En son haliyle “23 Nisan Ulusal Egemenlik ve Çocuk Bayramı” sihirbazın torbadan çıkmamıştır. 23 Nisan, her biri farklı değerlerde dört milli bayramımızın ilkidir. Bir asır öncesine uzanan bu bayramlar, yok edilmek istenen bir ulusun verdiği kurtuluş mücadelesinin anımsatılması ve milli duygularımızın tazelenmesi için çok önemlidir. Bu kapsamda, 23 Nisan Ulusal Egemenlik ve Çocuk Bayramımız kutlu Olsun.
Üç kıtada 620 yıl hükümran olan Osmanlı, 20.yy başında yok edilmek için boy hedefi olmuş, 1.dünya savaşı ile yeterince yıpratılmış ve Alman ortaklığı ile yürümeyeceğine inanan Vahdettin, kendini ve sarayını İngiliz askerine emanet etmiştir. Çanakkale’nin kuyruk acısına karşılık mutlu olan İngiliz donanması, beş yıl İstanbul’un keyfini çıkarmıştır. Şimdi bu tarihi gelişmenin devamı Kurtuluş Savaşı’na geçelim.

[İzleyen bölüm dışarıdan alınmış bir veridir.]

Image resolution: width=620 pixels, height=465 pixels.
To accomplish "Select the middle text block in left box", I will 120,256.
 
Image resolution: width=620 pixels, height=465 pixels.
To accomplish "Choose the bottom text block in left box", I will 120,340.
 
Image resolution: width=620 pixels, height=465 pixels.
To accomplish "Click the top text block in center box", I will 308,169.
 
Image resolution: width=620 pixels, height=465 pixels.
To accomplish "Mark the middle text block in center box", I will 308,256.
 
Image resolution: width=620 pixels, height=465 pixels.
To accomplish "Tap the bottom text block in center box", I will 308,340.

Adı üzerinde Kurtuluş Savaşı, zorluğu, yılların savaş yorgunluğundandır. Samsun’a çıkan Mustafa Kemal, Amasya, Erzurum ve Sivas ta kanaat önderleri ve kongreler ile halkı ikna eder ve yaklaşık bir yıl sonra Ankara da topladığı temsilciler ile TBMM’ni, 23 Nisan 1920 de hizmete açar. Meclisin ilk yılları tümüyle savaş odaklıdır. Savaşın kaderini, fedakâr komutan ve askerleri ama bir o kadar da aldıkları kararlar ile halkın temsilcilerinin katkıları belirler.

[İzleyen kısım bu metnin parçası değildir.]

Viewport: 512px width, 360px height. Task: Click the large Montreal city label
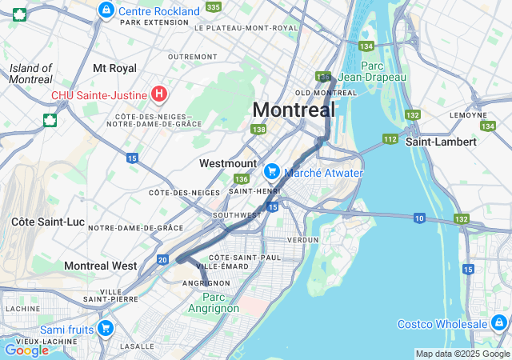coord(294,110)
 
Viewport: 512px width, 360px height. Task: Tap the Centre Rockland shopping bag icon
coord(106,10)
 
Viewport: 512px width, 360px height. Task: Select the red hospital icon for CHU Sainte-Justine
coord(159,95)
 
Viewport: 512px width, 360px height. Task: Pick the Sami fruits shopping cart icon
coord(106,328)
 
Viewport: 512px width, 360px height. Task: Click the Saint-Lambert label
coord(441,142)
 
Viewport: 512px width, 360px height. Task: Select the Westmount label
coord(227,163)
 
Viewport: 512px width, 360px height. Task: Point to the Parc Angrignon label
coord(214,302)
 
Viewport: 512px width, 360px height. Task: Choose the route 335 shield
coord(213,6)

Ankara da halkın temsilcilerinden oluşan TBMM olmasına rağmen, halkın gözü kulağı hala sarayda olduğu da biliniyordu. Bu durumun zaferleri etkilemesi de doğaldı ve 01 Kasım 1922 de TBMM, saray kararlarını tanınmayacağını ilan etti. Bu tarih, 5-6 yıl bağımsızlık tarihi olsa da, 1927 yılında 23 Nisan ile birleştirilip Çocuk Bayramı olmuş, 1979 yılında UNESCO 23 Nisan Şenliği, 1981 yılında da, 23 Nisan Ulusal Egemenlik ve Çocuk Bayramı oluşunun seyrini kayıtlardan özetlemiş olduk.
Atatürk ve arkadaşları, 99 yıl önce Cumhuriyet’i kurup demokrasiye hazırlanırken, devamlı milletine ve vekillerine güvendiğini ısrarla söylemişler. Bu, aynı zamanda onların demokrasiye bağlılığının kanıtıdır. Her bayramın milli duyguları tetikleyen özelliğe sahip oluşu, ulusal milliyetçiliğin de vazgeçilmez olduğunu vurguluyor.
Onlar, Osmanlının yıkılışına, melezleşerek Türklüklerini inkâr etmelerinin sebep olduğunun bilincinde olmuşlar. İşte bu yüzden, Türk milliyetçiliğinin önemini sıklıkla söyleyip bayramlar ile heyecan kazanmasını istemişlerdir. Sonradan, 23 Nisan’ı çocuklara, 19 Mayıs’ı gençlere, 30 Ağustos’u Askerlere ve 29 Ekim’i millete emanet etmenin önemini anlatamamışsak, suçlu sadece bizleriz. Bizleriz çünkü 40 yıldan beri süren PKK ve FETÖ terörlerinin nelere mal olduğunu bile düşünemiyoruz.
Ne yazık ki, devleti yönetenlerin suçlardaki payı daha da çoktur. Yerli malı unutturan, tam bağımsızlığı göz ardı eden, tarikat ve cemaatlerin halkı köleleştirmesine kayıtsız kalan, milleti inançları yoluyla aldatan kesinlikle politikacılardır. Politikacılar, her 23 Nisanda bir koltuklarını çocuklara devrederken dahi samimi olamıyorlar. Onlar için tek amaç makamda kalabilmek ve saltanat sürebilmektir. Umarız, politikacı milletin egemenliğini, millet de demokrasinin ve kendi patronluğunun önemini anlamış olur.